Online shopping is one of the most convenient ways to get things one needs or wants, as the shopper doesn’t have to drive anywhere or really even be dressed. Many people who shop online pay attention to the reviews, but one should be cautious as many sites are plagued with fake reviews.
Amazon, other sites rife with fake reviews
Ever look at a review of a product or service or whatever while shopping online? Has one ever influenced a decision to buy something? A lot of people probably have and it’s a fair bet an online review probably has done for a number of people.
Hopefully they didn’t come to regret it. It turns out that a lot of online reviews are fake reviews, many posted by a company that was paid to post a review praising something on a website. For instance, books on Amazon.com; according to Daily Finance, a company called GettingBookReviews.com will post positive book reviews on Amazon and other sites just to promote it. The company was written up in the New York Times a while back.
The site was taking in $28,000 per month. It’s a huge business and there is a lot of money in it.
Hard to tell what is what
GettingBookReviews.com, according to the New York Times, was eventually caught by Google, which was not amused. The site closed and the owner and principal reviewer, Todd Jason Rutherford, is selling R.V.s in Oklahoma.
However, the problem of fake reviews extends far beyond fake book reviews. According to Gigaom.com, Gartner Research projects that by 2014, 10 to 15 percent of all online reviews for basically anything and everything will be fake reviews, where someone will have been paid to post a positive review. According to Time magazine, name the industry and there are fake reviews posted about it; manufacturers down to doctors and dentists are at it.

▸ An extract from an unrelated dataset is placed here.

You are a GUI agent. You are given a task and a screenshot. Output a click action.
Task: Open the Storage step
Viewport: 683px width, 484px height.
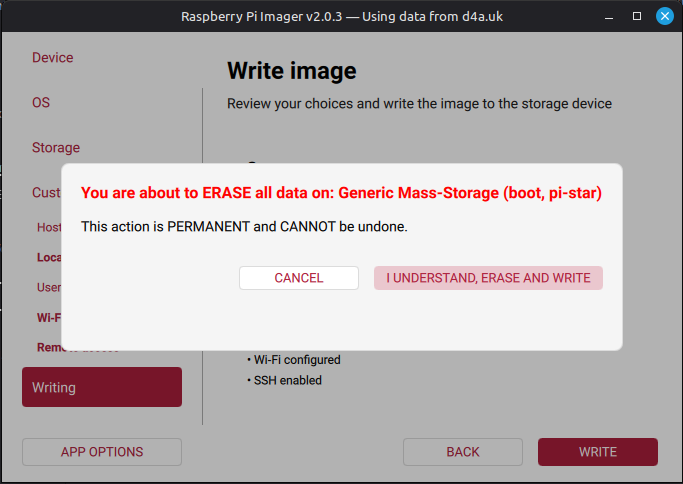click(56, 148)
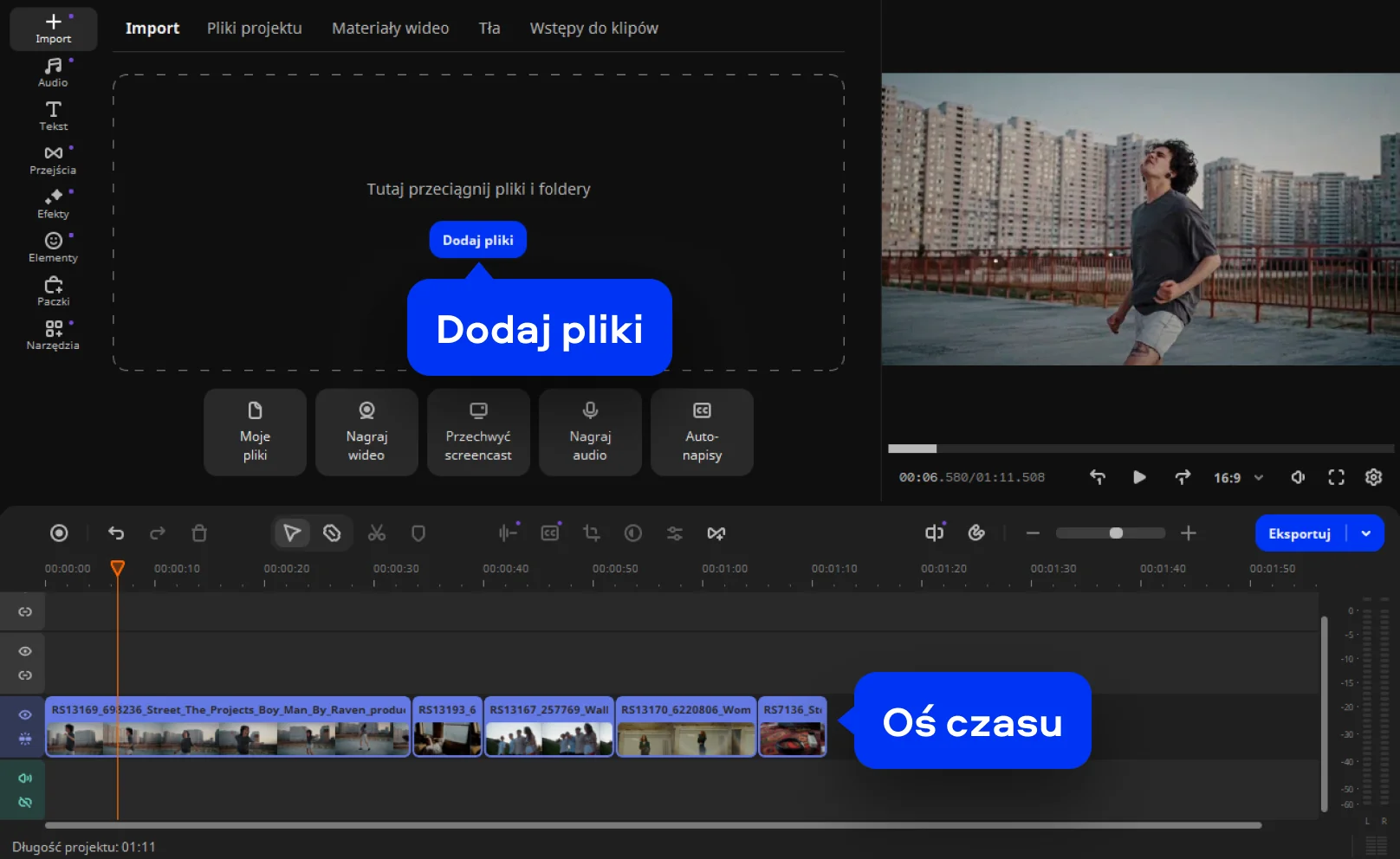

There are some ways to spot it
The Federal Trade Commission made fake reviews illegal in 2009 and has fined or shut down spammers that are doing it. Anyone with a financial relationship to the company or product they are reviewing has to disclose it or in other words, a person being paid to write a review has to disclose that they are. However, enforcement is not as consistent as many would like.
Google, according to Zdnet, as well as other entities, are working on algorithms that can pinpoint who is doing fake reviews and who isn’t.
In the meantime, there are some red flags to watch for. According to NPR, repetitive language is often a giveaway. Strings of words, sentences or phrases that appear in other reviews are probably from a spammer. If near carbon-copy reviews for the same item or service appear on other sites, it’s probably a fake. Another red flag is reviews that sound plausible but are incredibly vague; the more specific information is included, the more likely a review is to be the genuine article.